If a record holds a picture, leave the picture out and copy everything else exactly.

> [Dataset content]
•••••
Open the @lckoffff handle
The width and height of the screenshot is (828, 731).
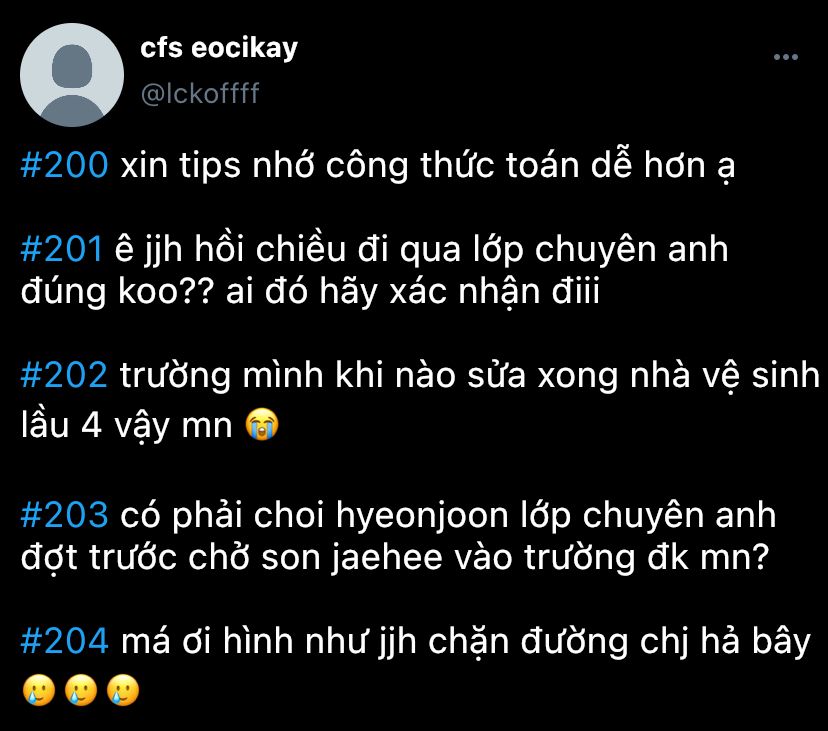200,93
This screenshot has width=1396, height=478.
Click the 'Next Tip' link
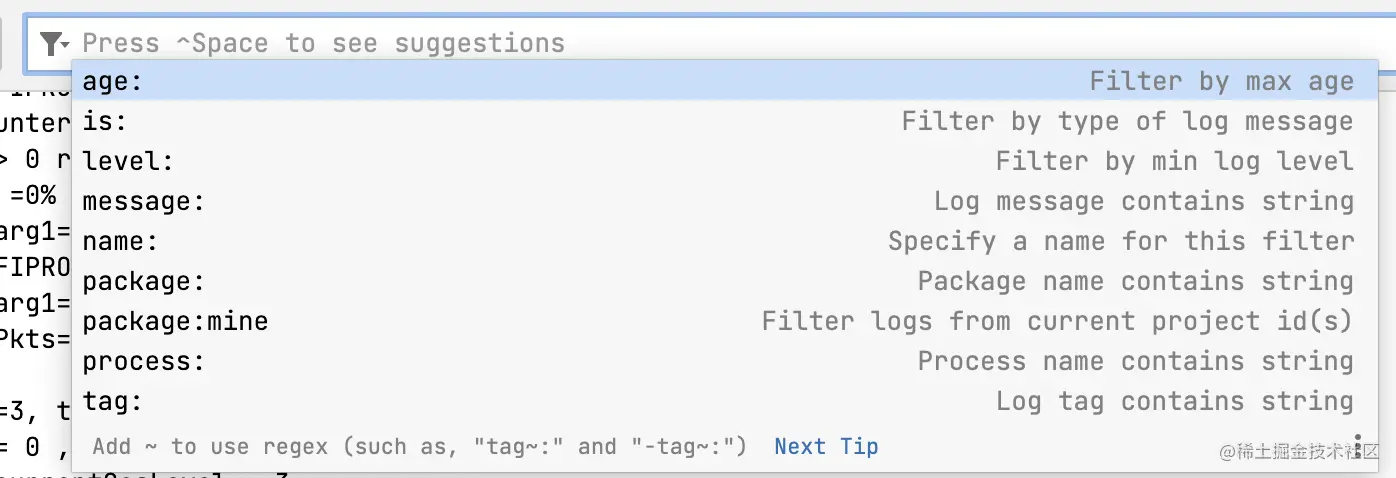tap(826, 447)
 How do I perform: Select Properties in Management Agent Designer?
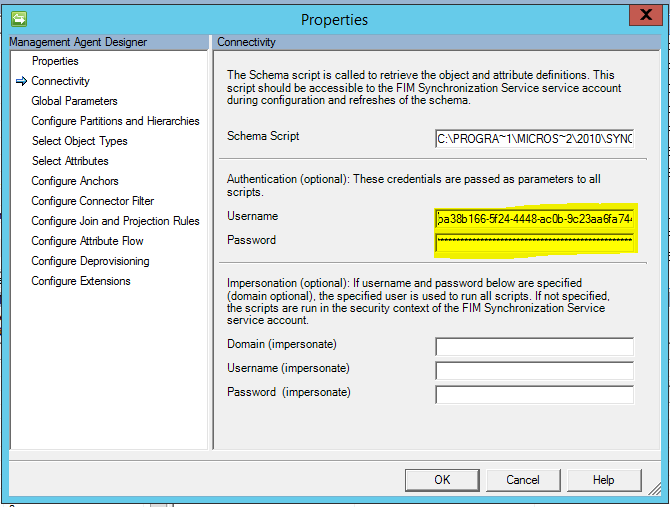click(55, 61)
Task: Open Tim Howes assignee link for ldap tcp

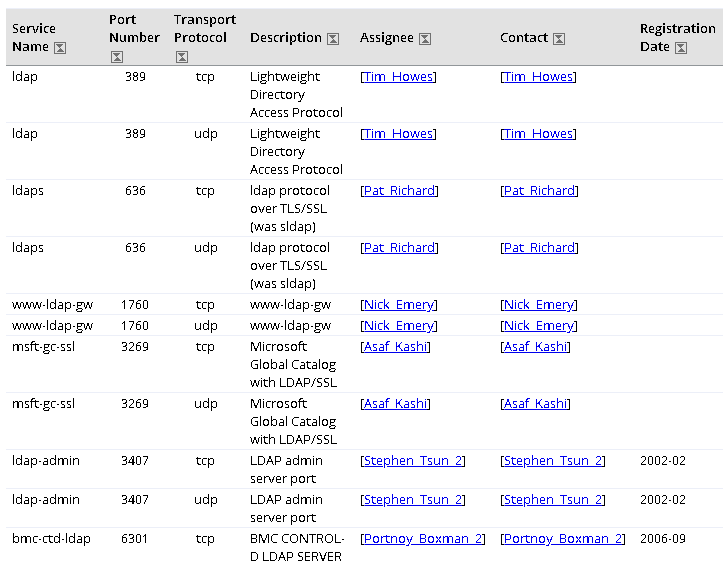Action: coord(398,77)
•••••
> [Result for this exercise]
Open the @lckoffff handle
The width and height of the screenshot is (828, 731).
200,93
This screenshot has width=1396, height=478.
Click the 'Next Tip' link
tap(826, 447)
 How do I perform: Select Properties in Management Agent Designer?
click(55, 61)
Task: Open Tim Howes assignee link for ldap tcp

Action: coord(398,77)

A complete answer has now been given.